Filter the entries for the word "computer". Copy each line that has it.

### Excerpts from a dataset
__________________________________________________

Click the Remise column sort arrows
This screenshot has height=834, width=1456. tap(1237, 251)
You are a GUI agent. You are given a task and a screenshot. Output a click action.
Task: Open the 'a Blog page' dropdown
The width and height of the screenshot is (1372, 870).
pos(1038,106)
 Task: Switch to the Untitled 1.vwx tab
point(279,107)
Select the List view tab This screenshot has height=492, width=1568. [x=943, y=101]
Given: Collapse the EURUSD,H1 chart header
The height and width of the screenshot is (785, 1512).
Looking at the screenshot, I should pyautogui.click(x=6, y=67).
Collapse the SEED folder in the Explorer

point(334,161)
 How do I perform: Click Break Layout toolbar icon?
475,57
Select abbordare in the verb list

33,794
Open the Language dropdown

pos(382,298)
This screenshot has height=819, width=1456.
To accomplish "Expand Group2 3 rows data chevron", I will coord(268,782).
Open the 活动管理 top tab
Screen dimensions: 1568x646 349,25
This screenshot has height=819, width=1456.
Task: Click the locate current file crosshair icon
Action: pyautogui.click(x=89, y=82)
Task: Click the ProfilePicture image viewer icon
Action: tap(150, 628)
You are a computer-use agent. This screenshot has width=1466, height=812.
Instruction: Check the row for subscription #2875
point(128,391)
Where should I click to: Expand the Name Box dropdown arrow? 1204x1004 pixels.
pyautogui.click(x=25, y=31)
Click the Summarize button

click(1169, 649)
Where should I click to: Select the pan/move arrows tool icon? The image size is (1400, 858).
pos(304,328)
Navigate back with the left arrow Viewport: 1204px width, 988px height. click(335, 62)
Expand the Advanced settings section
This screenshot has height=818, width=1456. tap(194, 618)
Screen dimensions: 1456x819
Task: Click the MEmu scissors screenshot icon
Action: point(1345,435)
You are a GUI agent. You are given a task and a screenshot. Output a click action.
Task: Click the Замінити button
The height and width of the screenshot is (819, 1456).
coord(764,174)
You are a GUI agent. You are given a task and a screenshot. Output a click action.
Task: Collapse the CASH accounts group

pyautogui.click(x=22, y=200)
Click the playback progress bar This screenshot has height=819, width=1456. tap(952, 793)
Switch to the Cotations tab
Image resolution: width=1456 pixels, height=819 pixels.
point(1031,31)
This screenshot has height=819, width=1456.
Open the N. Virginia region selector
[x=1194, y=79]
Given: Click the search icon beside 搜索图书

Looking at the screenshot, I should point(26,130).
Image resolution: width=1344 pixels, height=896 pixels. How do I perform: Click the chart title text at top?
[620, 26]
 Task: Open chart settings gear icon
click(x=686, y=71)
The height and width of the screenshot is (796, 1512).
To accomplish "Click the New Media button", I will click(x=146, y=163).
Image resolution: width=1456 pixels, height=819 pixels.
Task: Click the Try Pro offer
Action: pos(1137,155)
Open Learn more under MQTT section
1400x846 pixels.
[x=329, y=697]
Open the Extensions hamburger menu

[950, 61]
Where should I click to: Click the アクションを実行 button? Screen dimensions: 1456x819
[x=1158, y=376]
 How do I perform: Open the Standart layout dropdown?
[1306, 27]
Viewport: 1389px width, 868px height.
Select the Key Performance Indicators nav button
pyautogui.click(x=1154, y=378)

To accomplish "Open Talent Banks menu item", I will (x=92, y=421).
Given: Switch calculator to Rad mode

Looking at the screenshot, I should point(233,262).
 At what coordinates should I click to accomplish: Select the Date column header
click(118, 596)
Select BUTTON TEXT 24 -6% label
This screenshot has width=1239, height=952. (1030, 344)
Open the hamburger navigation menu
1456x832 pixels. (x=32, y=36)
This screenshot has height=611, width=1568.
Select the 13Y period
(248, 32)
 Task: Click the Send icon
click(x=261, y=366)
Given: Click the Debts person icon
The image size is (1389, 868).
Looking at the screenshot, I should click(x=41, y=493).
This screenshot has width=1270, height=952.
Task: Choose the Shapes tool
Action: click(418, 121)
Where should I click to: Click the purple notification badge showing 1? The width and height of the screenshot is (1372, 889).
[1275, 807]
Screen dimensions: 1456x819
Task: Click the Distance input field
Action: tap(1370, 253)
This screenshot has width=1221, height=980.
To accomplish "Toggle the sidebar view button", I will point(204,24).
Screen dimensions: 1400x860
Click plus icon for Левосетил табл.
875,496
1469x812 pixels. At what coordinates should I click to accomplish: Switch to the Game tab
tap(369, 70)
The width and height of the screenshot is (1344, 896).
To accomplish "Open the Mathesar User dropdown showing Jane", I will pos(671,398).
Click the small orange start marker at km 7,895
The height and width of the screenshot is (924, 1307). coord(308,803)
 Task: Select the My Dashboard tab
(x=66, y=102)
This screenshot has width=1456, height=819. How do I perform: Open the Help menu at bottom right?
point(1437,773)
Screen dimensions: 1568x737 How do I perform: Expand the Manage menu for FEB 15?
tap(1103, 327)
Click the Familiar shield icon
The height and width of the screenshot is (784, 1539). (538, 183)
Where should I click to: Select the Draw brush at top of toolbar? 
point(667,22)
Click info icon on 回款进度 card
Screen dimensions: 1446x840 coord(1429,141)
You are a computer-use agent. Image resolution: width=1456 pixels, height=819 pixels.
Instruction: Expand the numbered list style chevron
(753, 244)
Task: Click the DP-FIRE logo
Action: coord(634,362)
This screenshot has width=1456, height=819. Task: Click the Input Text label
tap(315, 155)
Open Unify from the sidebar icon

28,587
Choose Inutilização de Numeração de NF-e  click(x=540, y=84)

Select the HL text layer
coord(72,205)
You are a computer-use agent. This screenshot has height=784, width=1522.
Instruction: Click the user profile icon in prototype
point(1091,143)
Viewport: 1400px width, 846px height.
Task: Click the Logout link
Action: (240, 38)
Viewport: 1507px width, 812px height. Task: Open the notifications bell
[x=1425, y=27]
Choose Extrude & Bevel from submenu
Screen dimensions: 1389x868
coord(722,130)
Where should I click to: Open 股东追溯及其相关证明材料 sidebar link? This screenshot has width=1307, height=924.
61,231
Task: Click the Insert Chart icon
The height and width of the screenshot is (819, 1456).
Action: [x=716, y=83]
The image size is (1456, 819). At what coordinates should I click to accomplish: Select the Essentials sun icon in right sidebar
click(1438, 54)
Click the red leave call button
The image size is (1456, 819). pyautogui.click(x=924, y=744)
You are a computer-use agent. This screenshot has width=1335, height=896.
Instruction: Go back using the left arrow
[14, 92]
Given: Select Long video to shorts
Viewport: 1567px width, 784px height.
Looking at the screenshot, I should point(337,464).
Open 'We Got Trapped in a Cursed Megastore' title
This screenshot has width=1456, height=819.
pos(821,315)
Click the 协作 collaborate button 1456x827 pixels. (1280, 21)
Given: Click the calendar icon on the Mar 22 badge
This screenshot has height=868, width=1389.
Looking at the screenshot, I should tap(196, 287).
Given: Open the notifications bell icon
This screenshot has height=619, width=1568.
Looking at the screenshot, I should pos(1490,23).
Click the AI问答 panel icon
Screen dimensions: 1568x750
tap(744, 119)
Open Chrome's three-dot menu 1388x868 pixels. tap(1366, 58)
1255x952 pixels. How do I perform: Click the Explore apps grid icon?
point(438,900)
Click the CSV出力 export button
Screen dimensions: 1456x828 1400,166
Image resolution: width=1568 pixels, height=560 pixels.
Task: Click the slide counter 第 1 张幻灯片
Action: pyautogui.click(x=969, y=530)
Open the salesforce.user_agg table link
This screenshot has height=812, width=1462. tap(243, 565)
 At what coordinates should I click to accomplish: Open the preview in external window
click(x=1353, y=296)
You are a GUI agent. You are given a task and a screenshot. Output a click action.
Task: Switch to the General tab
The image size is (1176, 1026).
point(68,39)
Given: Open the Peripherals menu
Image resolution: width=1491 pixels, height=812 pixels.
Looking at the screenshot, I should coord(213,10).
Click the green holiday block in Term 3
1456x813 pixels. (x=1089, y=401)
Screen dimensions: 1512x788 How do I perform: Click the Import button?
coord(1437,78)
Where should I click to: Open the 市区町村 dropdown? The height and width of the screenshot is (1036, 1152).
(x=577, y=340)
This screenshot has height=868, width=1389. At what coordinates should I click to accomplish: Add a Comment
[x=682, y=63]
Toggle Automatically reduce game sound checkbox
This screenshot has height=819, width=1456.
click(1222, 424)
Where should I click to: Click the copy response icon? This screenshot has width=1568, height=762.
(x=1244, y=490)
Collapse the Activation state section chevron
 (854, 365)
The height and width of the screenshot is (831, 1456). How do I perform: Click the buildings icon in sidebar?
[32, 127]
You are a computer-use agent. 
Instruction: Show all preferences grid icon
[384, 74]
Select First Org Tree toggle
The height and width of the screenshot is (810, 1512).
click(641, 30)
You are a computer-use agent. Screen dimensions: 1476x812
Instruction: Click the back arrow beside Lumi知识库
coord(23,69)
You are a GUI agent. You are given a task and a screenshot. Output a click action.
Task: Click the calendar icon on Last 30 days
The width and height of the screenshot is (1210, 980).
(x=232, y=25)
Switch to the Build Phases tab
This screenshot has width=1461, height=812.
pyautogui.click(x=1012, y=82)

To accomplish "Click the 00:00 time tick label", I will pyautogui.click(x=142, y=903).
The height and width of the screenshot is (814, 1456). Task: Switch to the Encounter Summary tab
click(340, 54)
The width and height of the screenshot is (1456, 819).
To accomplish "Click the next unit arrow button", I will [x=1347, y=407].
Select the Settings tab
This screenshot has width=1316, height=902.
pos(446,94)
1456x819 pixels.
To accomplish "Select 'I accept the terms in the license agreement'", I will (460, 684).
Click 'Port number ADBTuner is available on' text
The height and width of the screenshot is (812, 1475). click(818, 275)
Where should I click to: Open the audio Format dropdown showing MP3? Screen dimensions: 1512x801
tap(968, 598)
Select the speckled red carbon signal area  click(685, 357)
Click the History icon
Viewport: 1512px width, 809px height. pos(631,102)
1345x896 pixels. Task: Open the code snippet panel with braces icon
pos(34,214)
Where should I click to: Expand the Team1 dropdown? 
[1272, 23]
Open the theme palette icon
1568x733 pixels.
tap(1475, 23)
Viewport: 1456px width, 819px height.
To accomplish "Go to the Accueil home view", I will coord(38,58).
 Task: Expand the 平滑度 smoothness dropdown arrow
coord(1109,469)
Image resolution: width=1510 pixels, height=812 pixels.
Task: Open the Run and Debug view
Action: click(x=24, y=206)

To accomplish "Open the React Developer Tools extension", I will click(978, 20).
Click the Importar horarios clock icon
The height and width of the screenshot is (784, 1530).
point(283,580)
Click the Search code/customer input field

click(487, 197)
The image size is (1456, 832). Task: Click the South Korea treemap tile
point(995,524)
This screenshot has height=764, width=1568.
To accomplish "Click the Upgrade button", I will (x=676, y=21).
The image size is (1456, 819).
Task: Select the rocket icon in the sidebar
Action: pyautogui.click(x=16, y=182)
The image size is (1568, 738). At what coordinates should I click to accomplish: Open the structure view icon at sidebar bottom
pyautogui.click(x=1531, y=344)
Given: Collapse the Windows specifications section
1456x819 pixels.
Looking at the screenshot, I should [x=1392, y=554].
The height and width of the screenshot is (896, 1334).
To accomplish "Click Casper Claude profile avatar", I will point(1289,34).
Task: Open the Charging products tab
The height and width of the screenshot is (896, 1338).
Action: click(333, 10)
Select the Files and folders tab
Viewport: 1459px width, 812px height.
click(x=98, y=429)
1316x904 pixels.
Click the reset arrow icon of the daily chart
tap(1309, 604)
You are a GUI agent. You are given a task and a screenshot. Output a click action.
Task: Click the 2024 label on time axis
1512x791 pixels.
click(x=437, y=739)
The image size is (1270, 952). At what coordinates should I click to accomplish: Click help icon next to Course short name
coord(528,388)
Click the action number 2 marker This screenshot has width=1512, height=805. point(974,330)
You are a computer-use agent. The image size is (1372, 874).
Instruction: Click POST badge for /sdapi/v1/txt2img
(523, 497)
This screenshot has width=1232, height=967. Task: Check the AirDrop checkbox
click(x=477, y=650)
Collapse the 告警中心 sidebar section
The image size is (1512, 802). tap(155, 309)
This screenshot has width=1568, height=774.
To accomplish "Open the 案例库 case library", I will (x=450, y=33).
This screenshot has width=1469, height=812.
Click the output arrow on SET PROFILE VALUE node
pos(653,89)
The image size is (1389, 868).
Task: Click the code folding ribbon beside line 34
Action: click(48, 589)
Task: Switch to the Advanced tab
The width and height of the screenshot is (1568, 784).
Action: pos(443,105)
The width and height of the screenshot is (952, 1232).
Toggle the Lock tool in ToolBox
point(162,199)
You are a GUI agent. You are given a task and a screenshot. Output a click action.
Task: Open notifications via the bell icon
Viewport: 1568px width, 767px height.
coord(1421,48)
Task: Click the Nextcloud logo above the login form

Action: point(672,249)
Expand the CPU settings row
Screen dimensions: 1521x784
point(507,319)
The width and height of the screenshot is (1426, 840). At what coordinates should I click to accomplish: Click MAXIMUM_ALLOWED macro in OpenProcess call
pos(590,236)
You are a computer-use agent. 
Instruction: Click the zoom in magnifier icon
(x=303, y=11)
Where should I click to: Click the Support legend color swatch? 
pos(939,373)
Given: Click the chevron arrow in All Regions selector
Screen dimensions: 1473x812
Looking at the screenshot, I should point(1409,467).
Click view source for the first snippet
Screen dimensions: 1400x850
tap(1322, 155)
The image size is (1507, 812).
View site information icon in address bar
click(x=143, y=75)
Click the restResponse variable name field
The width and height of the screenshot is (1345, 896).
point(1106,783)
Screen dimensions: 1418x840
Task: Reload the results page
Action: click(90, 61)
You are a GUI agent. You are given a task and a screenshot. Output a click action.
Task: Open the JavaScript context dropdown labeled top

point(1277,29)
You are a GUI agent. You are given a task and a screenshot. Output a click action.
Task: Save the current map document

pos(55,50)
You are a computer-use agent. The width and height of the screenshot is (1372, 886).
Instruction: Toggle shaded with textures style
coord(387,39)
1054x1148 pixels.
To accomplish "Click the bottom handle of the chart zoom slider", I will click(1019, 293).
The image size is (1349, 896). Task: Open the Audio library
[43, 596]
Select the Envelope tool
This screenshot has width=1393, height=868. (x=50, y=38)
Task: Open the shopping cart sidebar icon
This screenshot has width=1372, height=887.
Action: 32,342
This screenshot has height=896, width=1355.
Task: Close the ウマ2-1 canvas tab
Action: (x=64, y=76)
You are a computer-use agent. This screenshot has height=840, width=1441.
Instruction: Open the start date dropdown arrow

__________________________________________________

### Answer below
You are a computer-use agent. This screenshot has width=1466, height=812.
You are a computer-use agent. Image resolution: width=1456 pixels, height=819 pixels.
You are a computer-use agent. This screenshot has height=784, width=1522.
You are a computer-use agent. This screenshot has width=1335, height=896.
You are a computer-use agent. 
You are a computer-use agent. Screen dimensions: 1476x812
You are a computer-use agent. The image size is (1372, 874).
You are a computer-use agent. 
You are a computer-use agent. The width and height of the screenshot is (1372, 886).
You are a computer-use agent. This screenshot has height=840, width=1441.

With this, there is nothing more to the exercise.